Para o grileiro, o CAR sai em 5 minutos. É só desenhar no sistema. Para cancelar um CAR fraudulento dentro de Terra Indígena, o MPF precisa entrar com ação, provar sobreposição, esperar perito, esperar juiz. Leva anos. Enquanto isso, o CAR falso é usado para vender a terra, pegar crédito e derrubar a floresta. O Pará cancelou 2.900 CARs sobrepostos a TIs em 2023. Mas só depois que o desmatamento já tinha acontecido. A lentidão para corrigir é o que permite o crime.

Morre a liderança que pediu proteção e ficou 8 meses esperando resposta. Aí foi executada, como Maria do Espírito Santo e Zé Cláudio em 2011. Morre o território que ficou 25 anos no papel e quando saiu a demarcação já era pasto. Morre a chance de o Brasil cumprir meta climática. Porque cada ano de lentidão na regularização fundiária significa mais 10 mil km² de desmatamento em terra pública. A lentidão não é acidente. É método. É o tempo que o Estado dá para o ilegal virar legal, para o invasor virar dono, para o crime virar fato consumado. Na Amazônia, a caneta que não assina hoje é o gatilho que dispara amanhã.

VI – Conclusão
O Estatuto da Terra de 1964 nasceu com uma promessa: fazer a reforma agrária e acabar com o latifúndio improdutivo que a Lei de Terras de 1850 criou. O Incra foi a ferramenta para isso. Sessenta anos depois, a promessa virou armadilha. O Incra que deveria distribuir justiça, passou a distribuir conflitos, o Estatuto da Terra, que deveria limitar o latifúndio, foi usado pela ditadura para entregar a Amazônia a grandes empresas com incentivos fiscais.

As Raízes da Terra continuam as mesmas. O documento vale mais que o direito e o estado chega depois do grileiro. Das sesmarias ao CAR falso, do Estatuto da Terra à Guerra de Mapas, o que mudou foi a caneta.
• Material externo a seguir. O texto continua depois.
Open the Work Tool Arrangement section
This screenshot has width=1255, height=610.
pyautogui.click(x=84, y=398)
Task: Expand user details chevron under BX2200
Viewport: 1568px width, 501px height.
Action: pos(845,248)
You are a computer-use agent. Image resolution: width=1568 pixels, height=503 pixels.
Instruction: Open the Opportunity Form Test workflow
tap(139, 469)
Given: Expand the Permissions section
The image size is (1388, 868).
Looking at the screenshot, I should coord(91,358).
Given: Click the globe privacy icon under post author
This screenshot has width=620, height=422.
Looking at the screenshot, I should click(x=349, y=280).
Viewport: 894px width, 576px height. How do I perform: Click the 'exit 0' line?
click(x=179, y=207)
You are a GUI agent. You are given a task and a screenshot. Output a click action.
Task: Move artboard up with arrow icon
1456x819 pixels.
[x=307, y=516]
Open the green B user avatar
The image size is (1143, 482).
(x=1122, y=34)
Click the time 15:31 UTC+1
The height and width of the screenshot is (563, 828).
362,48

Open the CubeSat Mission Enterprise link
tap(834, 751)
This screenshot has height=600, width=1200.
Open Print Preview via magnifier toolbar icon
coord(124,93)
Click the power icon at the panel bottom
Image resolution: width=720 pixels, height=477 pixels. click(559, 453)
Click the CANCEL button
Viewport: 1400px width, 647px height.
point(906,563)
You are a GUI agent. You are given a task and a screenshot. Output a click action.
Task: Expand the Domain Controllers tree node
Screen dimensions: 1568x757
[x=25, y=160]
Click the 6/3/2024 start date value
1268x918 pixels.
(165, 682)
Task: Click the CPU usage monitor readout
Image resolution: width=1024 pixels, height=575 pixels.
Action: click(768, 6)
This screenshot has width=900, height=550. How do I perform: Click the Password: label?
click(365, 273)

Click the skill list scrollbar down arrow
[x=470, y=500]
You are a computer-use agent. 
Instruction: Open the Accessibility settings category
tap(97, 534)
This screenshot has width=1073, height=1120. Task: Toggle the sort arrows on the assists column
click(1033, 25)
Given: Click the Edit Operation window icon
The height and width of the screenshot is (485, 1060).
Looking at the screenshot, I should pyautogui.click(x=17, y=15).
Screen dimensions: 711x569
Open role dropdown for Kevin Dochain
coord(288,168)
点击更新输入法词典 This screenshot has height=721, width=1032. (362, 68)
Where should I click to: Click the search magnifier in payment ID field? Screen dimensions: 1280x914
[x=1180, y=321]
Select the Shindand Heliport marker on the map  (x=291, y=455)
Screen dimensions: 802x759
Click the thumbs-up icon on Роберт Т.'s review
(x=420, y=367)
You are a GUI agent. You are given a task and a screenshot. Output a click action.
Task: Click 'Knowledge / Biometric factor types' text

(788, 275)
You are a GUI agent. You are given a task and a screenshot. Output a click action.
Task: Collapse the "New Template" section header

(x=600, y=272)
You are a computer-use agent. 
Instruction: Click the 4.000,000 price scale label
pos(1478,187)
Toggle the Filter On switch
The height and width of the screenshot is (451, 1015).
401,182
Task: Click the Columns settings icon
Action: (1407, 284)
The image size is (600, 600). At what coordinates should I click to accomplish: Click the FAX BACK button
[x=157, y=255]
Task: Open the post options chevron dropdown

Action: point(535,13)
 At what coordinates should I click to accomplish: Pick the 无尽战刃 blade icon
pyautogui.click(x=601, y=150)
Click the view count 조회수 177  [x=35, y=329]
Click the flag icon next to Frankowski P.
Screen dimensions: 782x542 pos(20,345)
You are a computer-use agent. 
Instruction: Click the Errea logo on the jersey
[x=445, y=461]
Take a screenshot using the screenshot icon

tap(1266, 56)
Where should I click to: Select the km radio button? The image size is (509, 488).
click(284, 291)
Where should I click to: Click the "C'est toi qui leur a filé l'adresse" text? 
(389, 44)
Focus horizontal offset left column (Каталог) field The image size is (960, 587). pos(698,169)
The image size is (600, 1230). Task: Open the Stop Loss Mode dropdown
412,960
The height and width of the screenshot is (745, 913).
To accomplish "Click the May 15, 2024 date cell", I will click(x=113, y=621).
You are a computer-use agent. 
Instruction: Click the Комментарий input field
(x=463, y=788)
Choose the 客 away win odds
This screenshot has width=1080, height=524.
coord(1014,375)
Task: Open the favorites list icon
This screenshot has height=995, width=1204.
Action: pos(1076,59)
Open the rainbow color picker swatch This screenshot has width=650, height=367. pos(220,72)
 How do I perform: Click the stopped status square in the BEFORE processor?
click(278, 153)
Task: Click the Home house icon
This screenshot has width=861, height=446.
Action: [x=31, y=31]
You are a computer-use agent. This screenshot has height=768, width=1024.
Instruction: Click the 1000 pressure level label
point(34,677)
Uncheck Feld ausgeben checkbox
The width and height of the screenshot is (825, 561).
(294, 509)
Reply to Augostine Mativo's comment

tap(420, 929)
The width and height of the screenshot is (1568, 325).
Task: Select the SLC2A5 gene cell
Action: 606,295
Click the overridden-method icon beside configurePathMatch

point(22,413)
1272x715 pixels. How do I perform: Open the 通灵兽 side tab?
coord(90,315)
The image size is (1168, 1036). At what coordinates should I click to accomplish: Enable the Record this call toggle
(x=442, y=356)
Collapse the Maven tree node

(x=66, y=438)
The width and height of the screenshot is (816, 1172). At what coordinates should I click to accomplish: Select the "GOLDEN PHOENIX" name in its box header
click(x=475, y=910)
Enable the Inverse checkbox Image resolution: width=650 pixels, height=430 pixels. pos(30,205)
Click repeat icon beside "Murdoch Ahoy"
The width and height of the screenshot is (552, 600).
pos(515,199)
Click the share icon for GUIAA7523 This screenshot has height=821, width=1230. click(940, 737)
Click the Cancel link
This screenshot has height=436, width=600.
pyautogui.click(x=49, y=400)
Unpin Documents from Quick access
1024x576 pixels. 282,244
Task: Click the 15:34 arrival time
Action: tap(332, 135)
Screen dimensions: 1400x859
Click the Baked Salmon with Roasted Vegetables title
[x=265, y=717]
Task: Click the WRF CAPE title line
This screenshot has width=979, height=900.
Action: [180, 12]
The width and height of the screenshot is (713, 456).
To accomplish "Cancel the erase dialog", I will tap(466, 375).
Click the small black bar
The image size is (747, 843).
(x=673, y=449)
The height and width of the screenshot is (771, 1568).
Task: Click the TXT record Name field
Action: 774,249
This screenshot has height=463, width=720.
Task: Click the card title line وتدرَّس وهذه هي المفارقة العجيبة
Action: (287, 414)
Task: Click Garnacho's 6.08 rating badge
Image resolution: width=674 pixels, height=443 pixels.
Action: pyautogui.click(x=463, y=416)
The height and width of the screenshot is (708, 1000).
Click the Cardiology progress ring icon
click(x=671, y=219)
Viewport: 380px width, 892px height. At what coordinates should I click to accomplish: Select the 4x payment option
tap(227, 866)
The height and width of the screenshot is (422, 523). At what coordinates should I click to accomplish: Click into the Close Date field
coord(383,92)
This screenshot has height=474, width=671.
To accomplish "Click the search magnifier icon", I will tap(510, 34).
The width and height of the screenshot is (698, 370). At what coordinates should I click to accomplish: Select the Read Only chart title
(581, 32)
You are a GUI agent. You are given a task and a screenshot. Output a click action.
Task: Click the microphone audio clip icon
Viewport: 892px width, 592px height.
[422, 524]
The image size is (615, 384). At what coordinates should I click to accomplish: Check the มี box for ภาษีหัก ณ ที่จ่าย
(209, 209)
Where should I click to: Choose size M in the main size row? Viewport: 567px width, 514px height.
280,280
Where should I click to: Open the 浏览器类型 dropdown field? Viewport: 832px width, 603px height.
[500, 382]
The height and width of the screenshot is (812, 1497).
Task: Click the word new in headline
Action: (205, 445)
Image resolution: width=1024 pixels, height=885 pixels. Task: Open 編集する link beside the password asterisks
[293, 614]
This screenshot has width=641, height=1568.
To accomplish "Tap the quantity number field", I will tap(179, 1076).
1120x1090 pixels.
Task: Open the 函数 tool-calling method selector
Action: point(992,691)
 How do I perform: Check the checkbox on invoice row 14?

Enquanto o Incra não limpar o próprio cadastro, o Estatuto da Terra não for cumprido para proteger quem vive na terra e dá terra, a colonização da Amazônia segue viva e cobrando o seu preço, como sempre fez, com bala, com fogo e com impunidade.

Nesses 56 anos de criação do INCRA, deixo esse poema que ilustra bem tudo que acabamos de explanar:

“Raízes de Papel

De sesmaria ao CAR, o mapa sangra igual
O INCRA prometeu terra, entregou temporal
Estatuto na gaveta, bala come o quintal
1850 não morreu, só trocou de fiscal.

Lei da Terra virou cerca, Estatuto virou pó
Mas a raiz da terra grita: Chega, pai!
Amazônia não é vazia, a caneta é que não vai
Brasil não acerta a conta enquanto a floresta cai.

O órgão que era ponta, hoje é parte do nó
A guerra é feita com mapas, cada uma pinta melhor
O grileiro apressado, ganha da lentidão
Quando o estado chega, já vem de pires da mão.”